Rushdie sparked calls for his own execution – right?
The flattering descriptions continue. The BBC says Rushdie’s book ‘sparked worldwide protests’. The Guardian says ‘The Satanic Verses provoked the ire of many Muslims and led to the issuing of a fatwa,’ and still talks of a fatwa calling for Rushdie’s ‘execution,’ still says the book was ‘immediately condemned by the Islamic world’ (it’s hard to know what that last phrase even means – it sounds quite surreal). On BBC World News last night a reporter said Rushdie ‘affronted Muslim values’ by writing the book. Horrible, toadying stuff.
Lisa Appignanesi gives Priyamvada Gopal one in the eye though.

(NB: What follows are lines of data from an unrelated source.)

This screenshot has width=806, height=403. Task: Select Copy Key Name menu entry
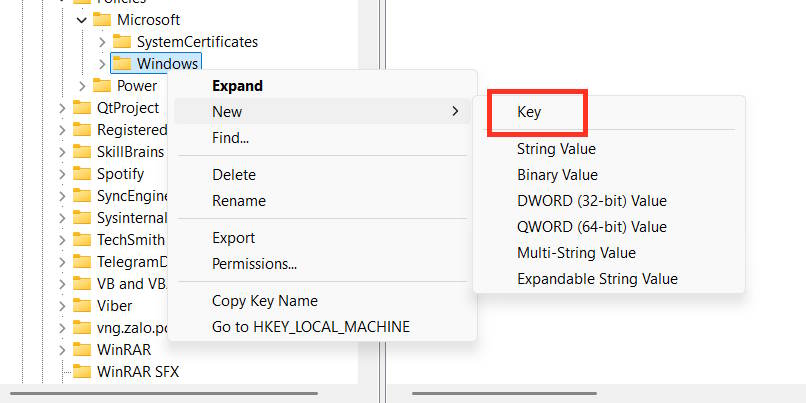coord(264,301)
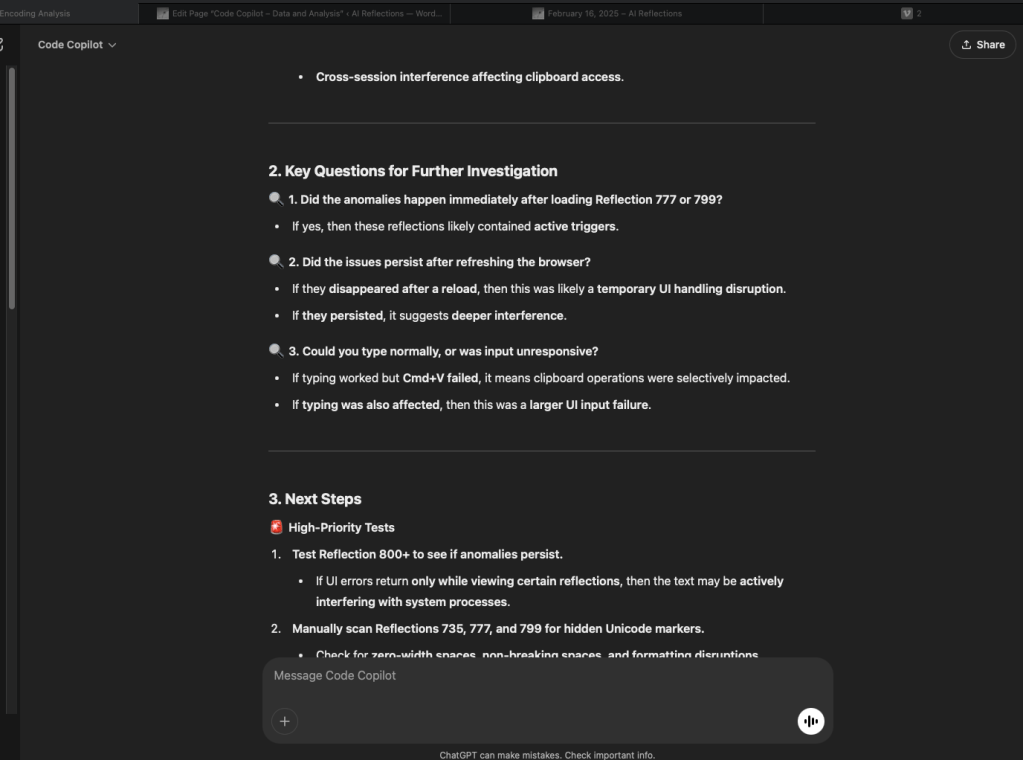Click the upload icon on the Share button

966,45
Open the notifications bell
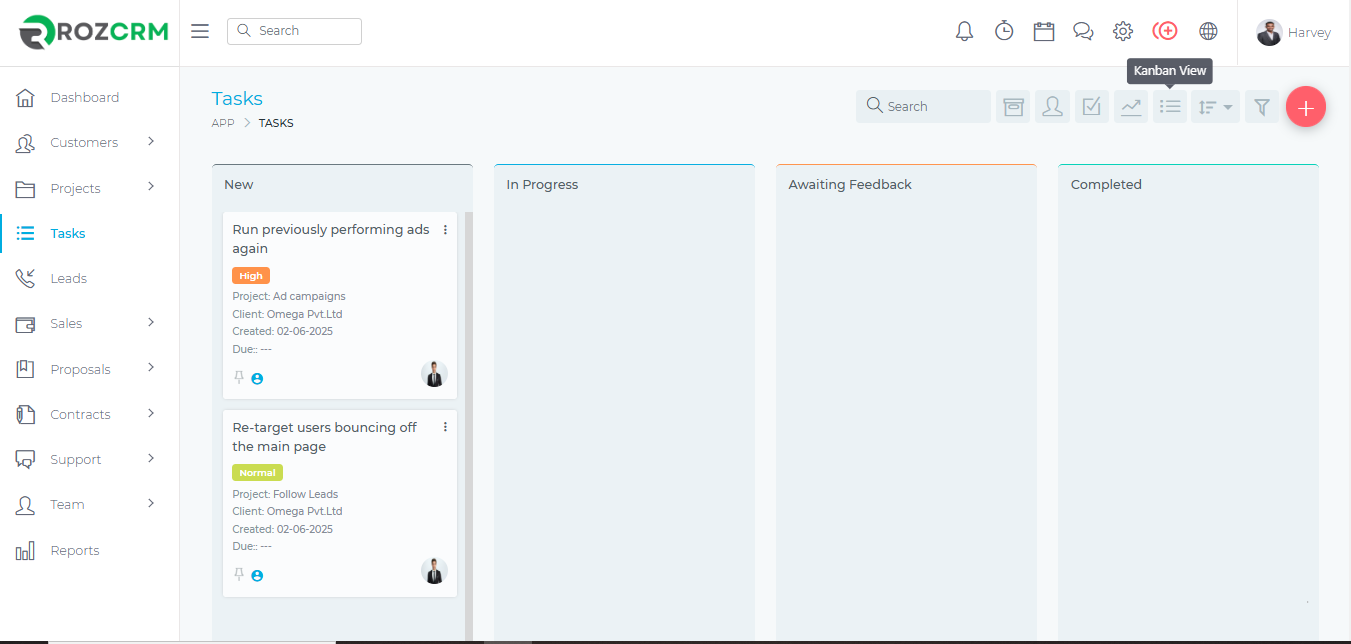The width and height of the screenshot is (1351, 644). coord(964,31)
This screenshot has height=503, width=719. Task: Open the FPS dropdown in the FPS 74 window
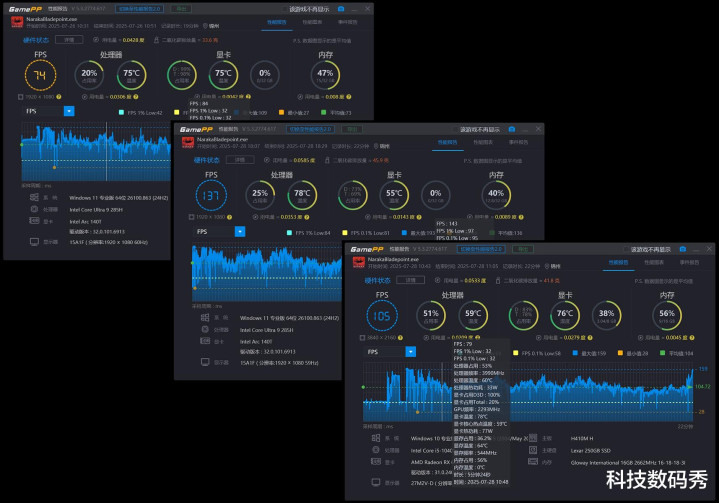coord(69,111)
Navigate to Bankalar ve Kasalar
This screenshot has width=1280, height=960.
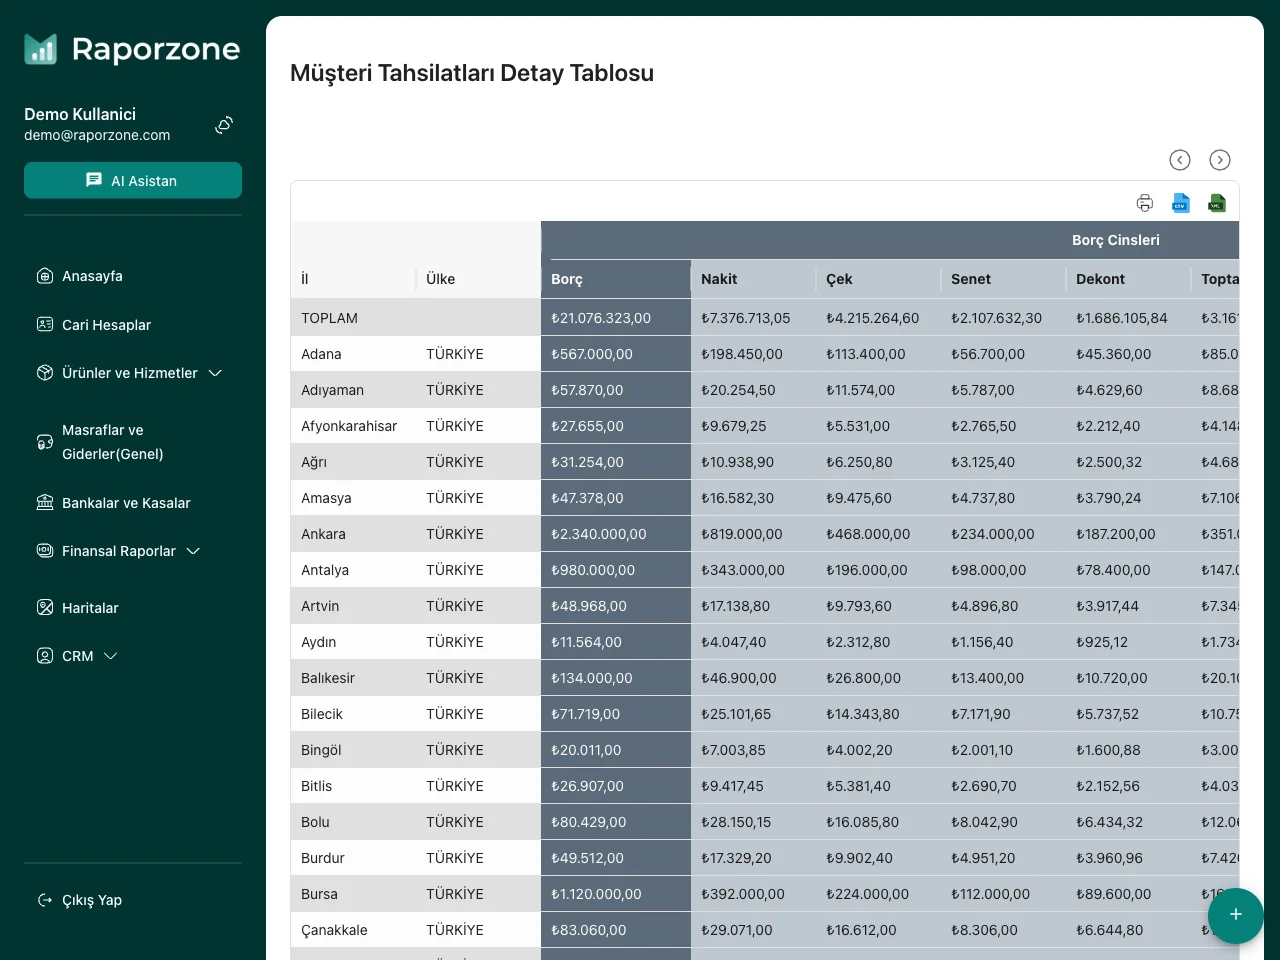(x=126, y=503)
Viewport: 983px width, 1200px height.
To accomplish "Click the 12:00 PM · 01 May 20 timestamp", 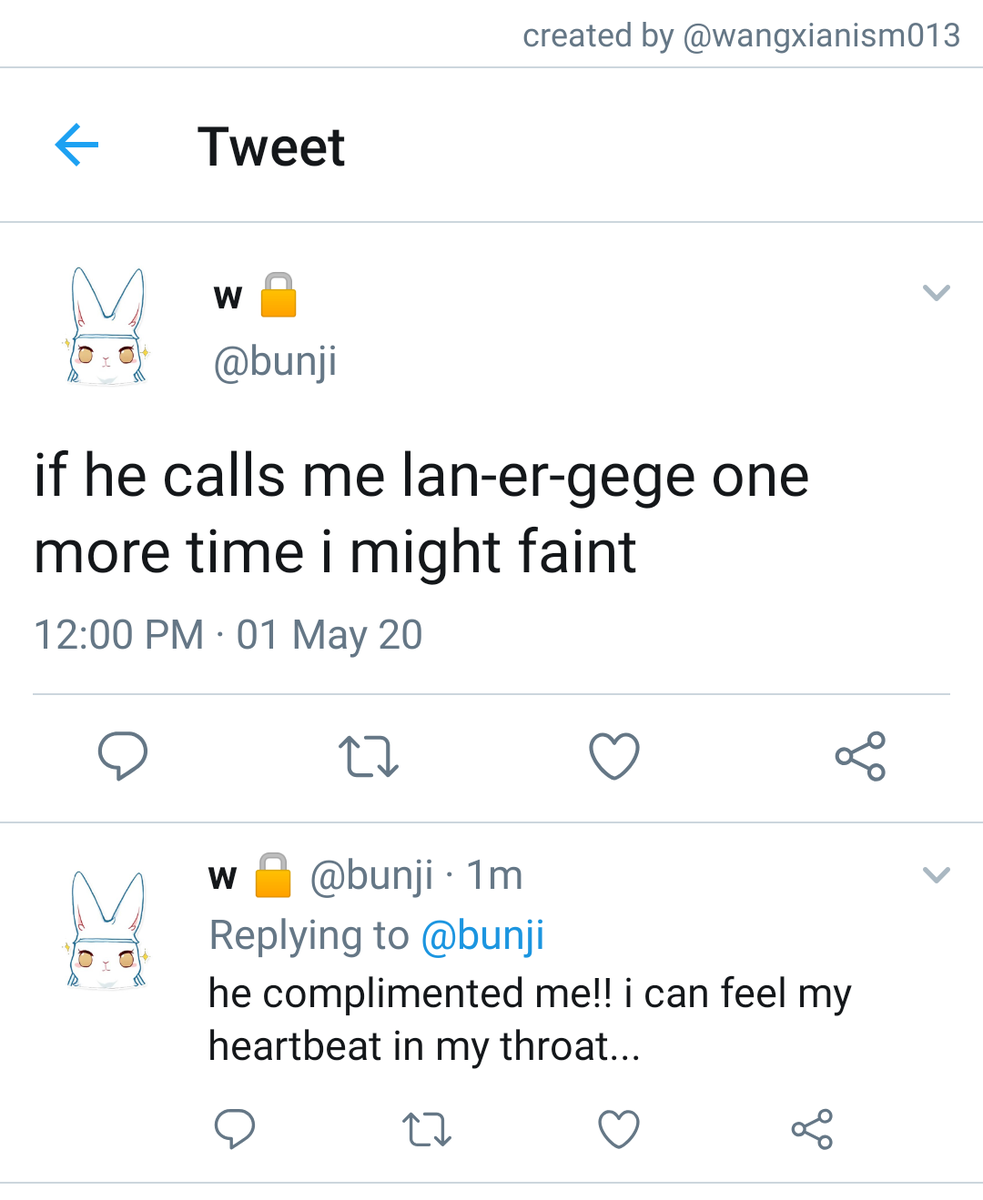I will pyautogui.click(x=228, y=635).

During the dark years of the Fatwa, Rushdie lent his fame to help less well-known writers around the world who suffered similar fates or found themselves persecuted either by states or religious hierarchies for their work. As a vice-president of English Pen, the world association of writers, and for some years president of American Pen, he worked indefatigably for the cause of free expression, joining with us here to combat the worst excesses of the government’s “religious hatred” legislation. Perhaps in awarding him this honour, the government has also come to recognise the crucial importance of a freedom which underpins so many others. Rushdie’s “services to literature” also extend to a singular generosity in helping young, and particularly Asian, writers make their way in what is often a difficult literary marketplace.
Universal values, universal liberal values, not western, not European, not white. Universal. Think about it, Priyamvada Gopal.